Donald Trump and the Trade War With China: The semiconductor shortage may not have been this acute if it wasn’t for former US President Donald Trump’s trade war with China that had tech companies including Huawei in the middle of it all. As new regulations began to roll in, Huawei and other Chinese tech companies knew that sanctions would impact their ability to purchase chips and components for products it may want to sell in other countries. Thus, the reported stockpiling, for their 5G smartphones and tech products. The trade war also meant US tech companies couldn’t but chips from the likes of the Semiconductor Manufacturing International Corporation based in China—the company was blacklisted by the Trump administration.

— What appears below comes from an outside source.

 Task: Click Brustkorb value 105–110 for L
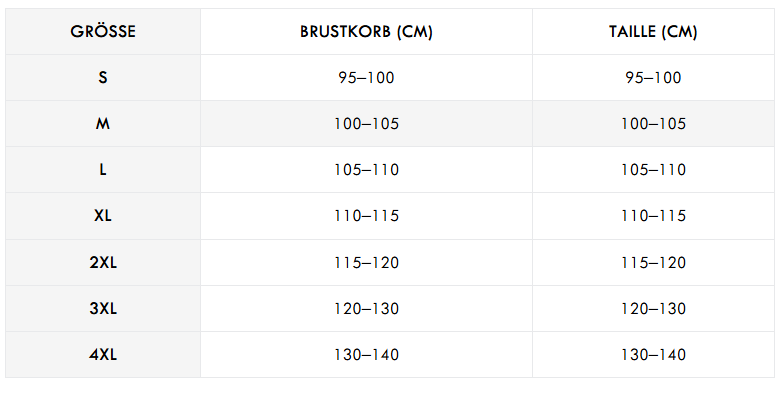coord(366,170)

It was October last year when Bloomberg first reported Huawei quietly stockpiling critical chips to keep supplying the Chimene mobile networks with 5G technology for the next 12 months or so, at least. “Taiwan Semiconductor Manufacturing Co. began ramping up output in late 2019 of Huawei’s 7-nanometer Tiangang communications chips, the most crucial element in 5G base stations, people familiar with the matter said. The Taiwanese contract manufacturer eventually shipped more than 2 million units at Huawei’s behest ahead of the sanctions cutoff last month,” the report said.

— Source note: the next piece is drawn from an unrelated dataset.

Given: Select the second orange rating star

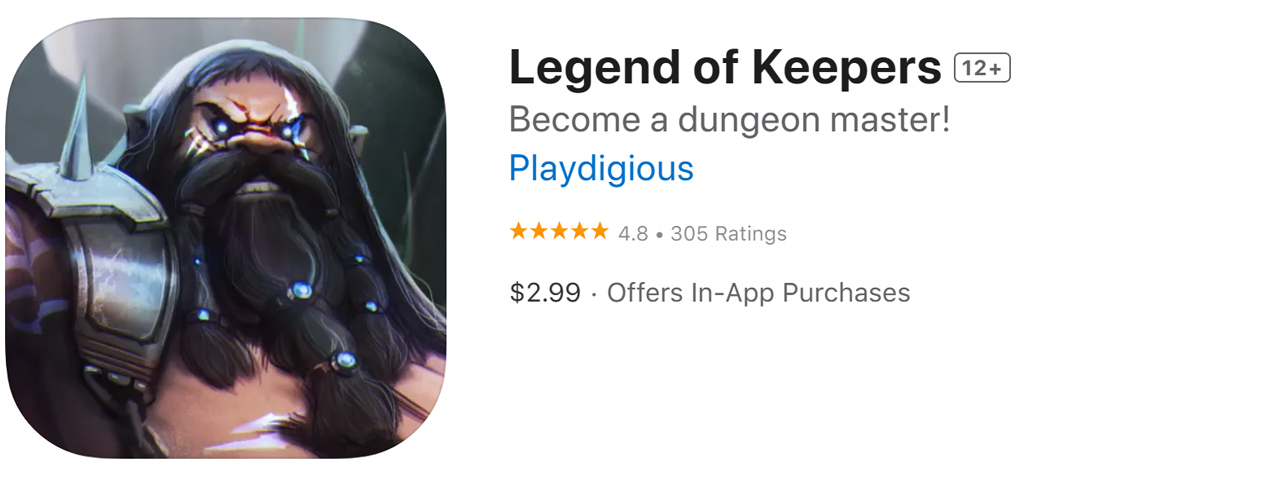Looking at the screenshot, I should point(539,232).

What is the way forward? First and foremost, patience. This will take time to ease out, and in the meantime, there isn’t much you can do. Secondly, more manufacturing avenues will help in the coming years, as demand is expected to continue to see high growth. The European Commission, the executive arm of the EU, has said it wants to build up chip manufacturing capacity in Europe. Chipmaker Intel has already shown interest in setting up a semiconductor factory in the region. At the same time, TSMC has said it will invest $2.87 billion to expand the capacity at its production facilities in Nanjing, China, which should begin production in the second half of 2022. It was in April that the company had confirmed plans for investing $100 billion over the next three years. Intel announced in May that they would invest $3.5 billion to expand the facilities in New Mexico in the US as well as investments in manufacturing facilities in US states of Arizona, Oregon, as well as in Ireland and Israel.
Is the shortage expected to end anytime soon? The answer is no. Intel CEO Pat Gelsinger has already said that he expects the shortage to last another couple of years. European chipmaker NXP Semiconductors has said that it’ll not be before 2022 that the situation sees some easing off. “Our current expectation is that we will face a tight supply environment for at least the remainder of 2021,” said NXP CEO Kurt Sievers, during a conference call.